Task to carry out:
Please rewrite the lines from the one containing "You are a computer-use agent. The" through the end of the records, changing "icon" to "button" and leaving everything else as it is. Leave the pictures out of your answer.

The records:

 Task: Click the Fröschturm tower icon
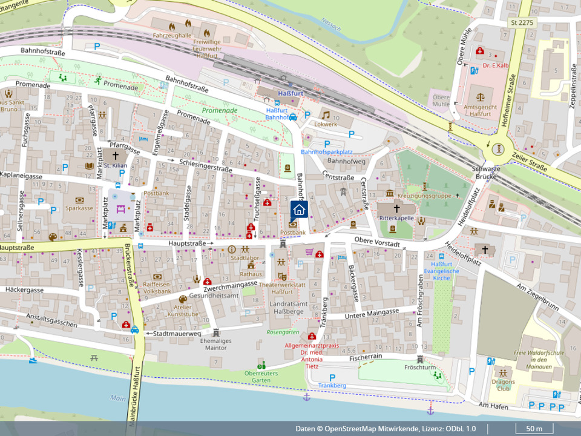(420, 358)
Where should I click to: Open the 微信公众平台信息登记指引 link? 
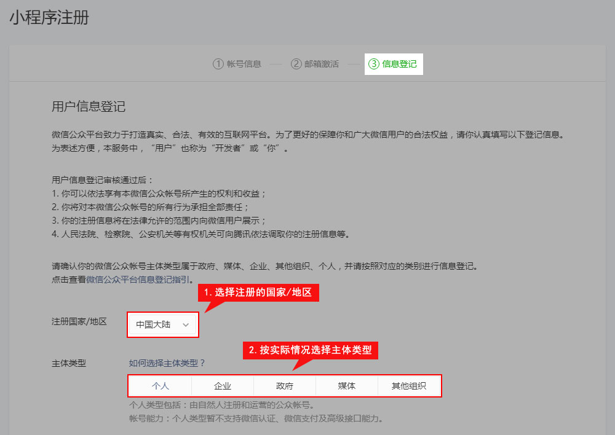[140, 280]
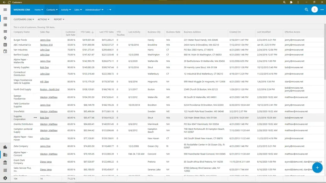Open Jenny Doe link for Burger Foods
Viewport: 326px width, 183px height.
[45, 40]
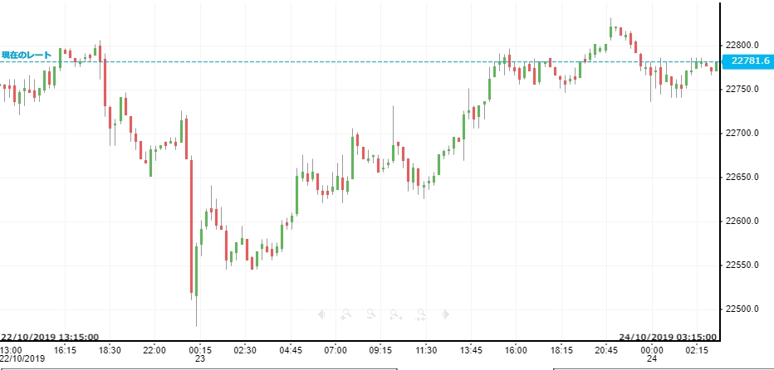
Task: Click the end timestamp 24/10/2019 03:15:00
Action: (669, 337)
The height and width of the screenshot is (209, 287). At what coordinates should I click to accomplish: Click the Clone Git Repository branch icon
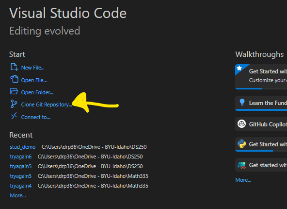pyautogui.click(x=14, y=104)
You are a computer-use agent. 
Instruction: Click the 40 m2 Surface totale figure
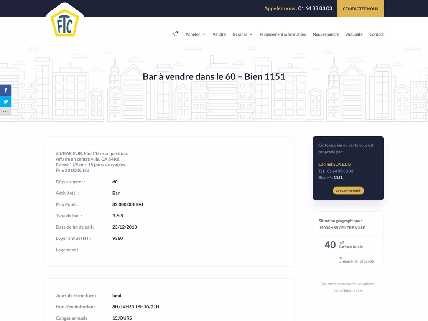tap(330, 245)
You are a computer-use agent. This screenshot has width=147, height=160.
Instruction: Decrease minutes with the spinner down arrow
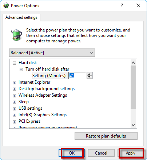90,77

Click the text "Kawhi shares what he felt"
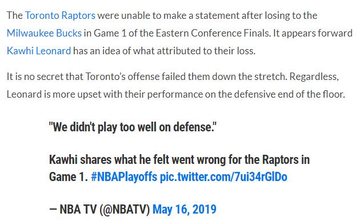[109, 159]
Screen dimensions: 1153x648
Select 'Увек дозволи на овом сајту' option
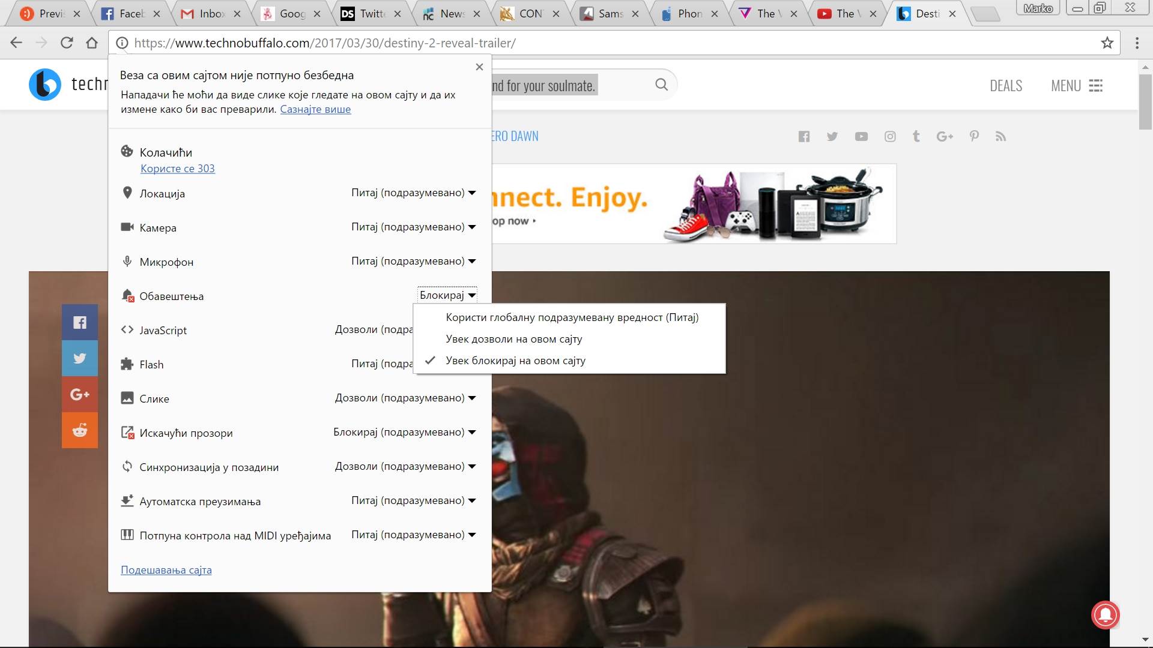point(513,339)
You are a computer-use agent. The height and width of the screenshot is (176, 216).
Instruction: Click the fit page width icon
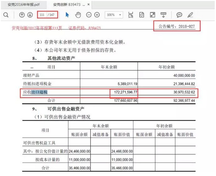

Task response:
You are a computer-use agent. The height and width of the screenshot is (176, 216).
Instruction: Click the fit page width button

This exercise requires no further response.